So it’s late, or early….don’t know which! I was out tonight at a friends house, my Nine Pound Group bloggers has a get together, I had to leave early as I had a babysitter here with the baby, costing me ten yo yos an hour and then 25 yo yos taxi fare home for her, now she is great and I can totally relax when I go out and she is here, she is so good with the kids, but I just can’t afford babysitting very often anymore. But tonight I blew the budget and went out, it was lovely to be out at a little party, great to see everyone, but then it was time to go and sure things were only getting going.
I just want to be able to not be pregnant occasionally, you know so I can go out, have a few beers, be silly, have a laugh, stay up late, not feel like everything makes me want to puke! Now I made the mistake of deciding to turn on the computer which means I have read all their drunken blogging about how much fun they are having, meanwhile I am here, can’t sleep, feel like crap, snoring boyfriend, I am listening to an album from my youth and crying, mourning the fact that when I had the freedom to live a life without limitations I gave it all up so easily for the first guy who I fell for, maybe if I’d been more independent, maybe if I hadn’t moved in with him at twenty maybe if I had been a bit less settled and a bit wilder I’d be happier now to be so domesticated? Maybe hard partying would have made the boring day to day more bearable? Actually I know there is no maybe there, I know that if I had fought harder for my independence I wouldn’t be feeling so trapped in my domestic gilded cage.
Some mothers imagine their daughters wedding day, imagining them in a lovely dress, marrying a doctor, having lots of babies, that thought fills me with dread, I want my daughter to be a doctor and deliver lots of babies (or whatever) I want her to value herself so she won’t just follow blindly the first person who loves her enough to make her feel valued? I want her to be a successful woman, if she finds love and babies on the way, great, but I want her to be happy in herself first! I am aware btw that by desiring all these things for my daughter (all my kids actually, but boys/men are less defined by their relationships) that she will rebel and probably marry at sixteen or something………
I am so sad tonight, another reason to cry!
If you could go back and change your lot would you? Really?
I don’t think you would. You have beautiful children whom you love, you have a loving boyfriend and a nice home.
I know it’s hard when all around you are going out and having fun etc etc but what does all that really mean at the end of the day?
The day you give birth and hold your new baby for the first time the 9 months of inconveniences will be nothing more than a well worth blip on the radar of life.
ah sweetie Liz that’s lovley, and of course baby will be worth it! But yes I would change things if I could, I’d finish college instead of not going back after my son was born, I’d have travelled when I was 17 or 18, not stayed in Ireland during the holidays cos I couldn’t bear to be away from my boyfriend! I wouldn’t have married at 23, I’d have been more selfish, I’d have slept with more people, I’d have been less scared of being alone! I would have a different life, I’d have different kids, if any, but that would be where my life would have brought me, so I’d know no different!
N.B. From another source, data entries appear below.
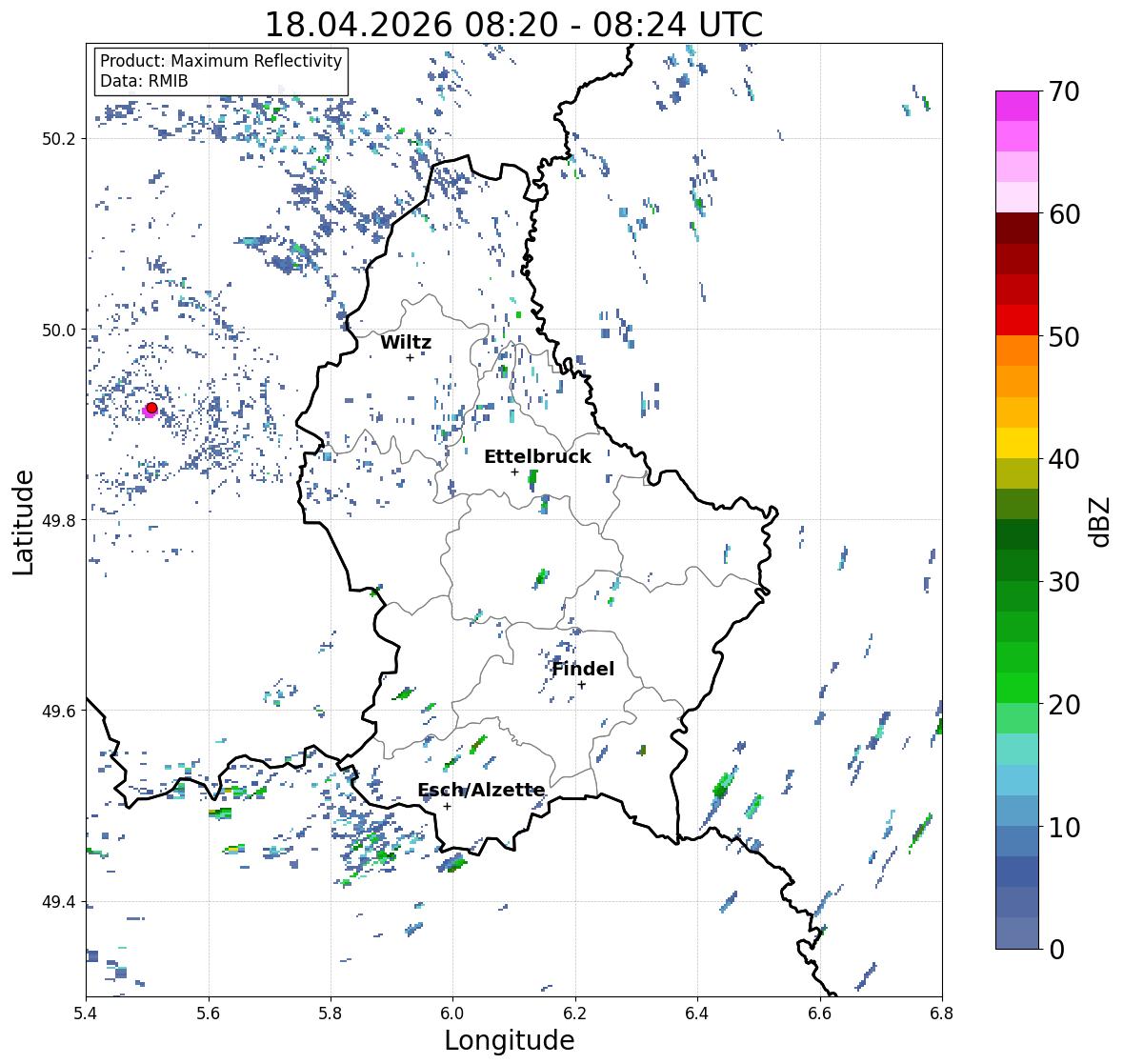Image resolution: width=1123 pixels, height=1064 pixels.
Task: Select the Esch/Alzette label
Action: point(481,790)
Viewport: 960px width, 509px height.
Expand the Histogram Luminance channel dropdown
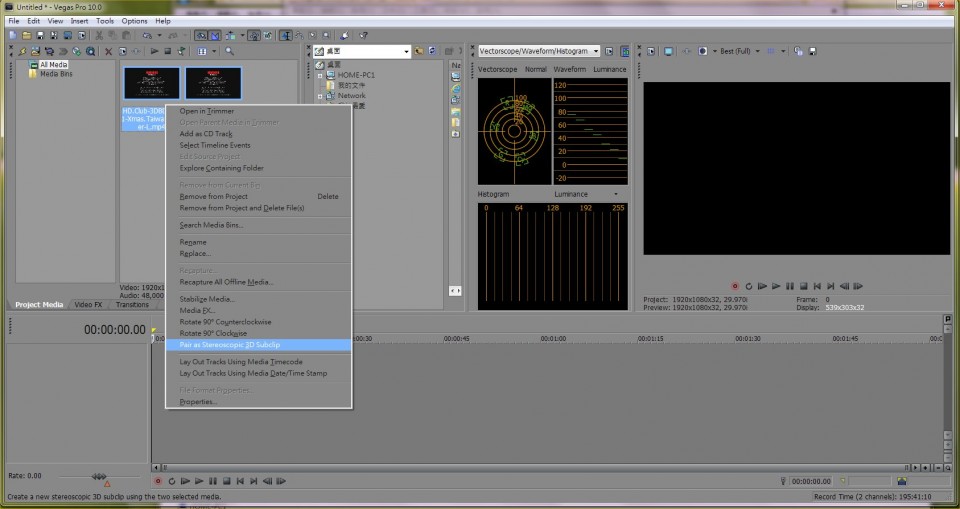pos(616,194)
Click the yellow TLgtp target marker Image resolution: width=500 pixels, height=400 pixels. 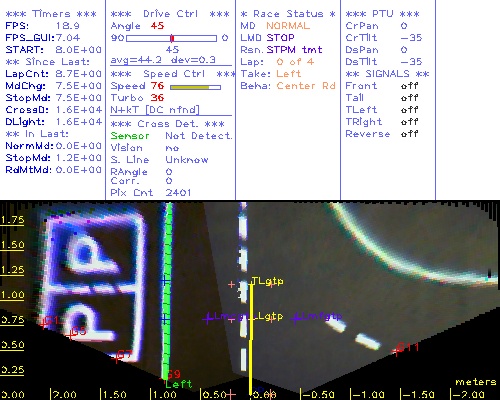coord(267,281)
You are correct, nice home, lovely kids, cool ex, kind gentle partner…….but I also have all the other stuff I don’t talk about, stuff that it seems wrong to talk about, boredom? Tiredness? Frustration? Anger?
Of course having fun is a tiny bit of life, but if you imagine your job running for 24 hours a day insted of 10? That’s what it’s like being a stay at home mum with three kids (unless you have a nanny!) So what little fun I used to have was very important, it was what enabled me to do all the thankless crap mothers do!
Sorry for rant, it’s been a crap week, haven’t even had a minute to turn on computer in seven days…..
Oh, I hope you feel better!
With the live in boyfriend things will get better, you will get to go out more, independent, girl about town, going out with your friends!
we all have our regrets, everybody regrets the things they didn’t do, but you’ve achieved so much as well! 3 lovely children, the ability to parent so well, other people your age are totally clueless and only starting out!
you might still train as a midwife, or maybe it’s more affordable to train as a doula, it might not happen in the next 3 years, but maybe after? and your 4 times birth experience is going to be so reassuring for all your patients/clients! i know i would feel immensely reassured by a midwife who’s done it herself 4 times and then decided to train and help others give birth!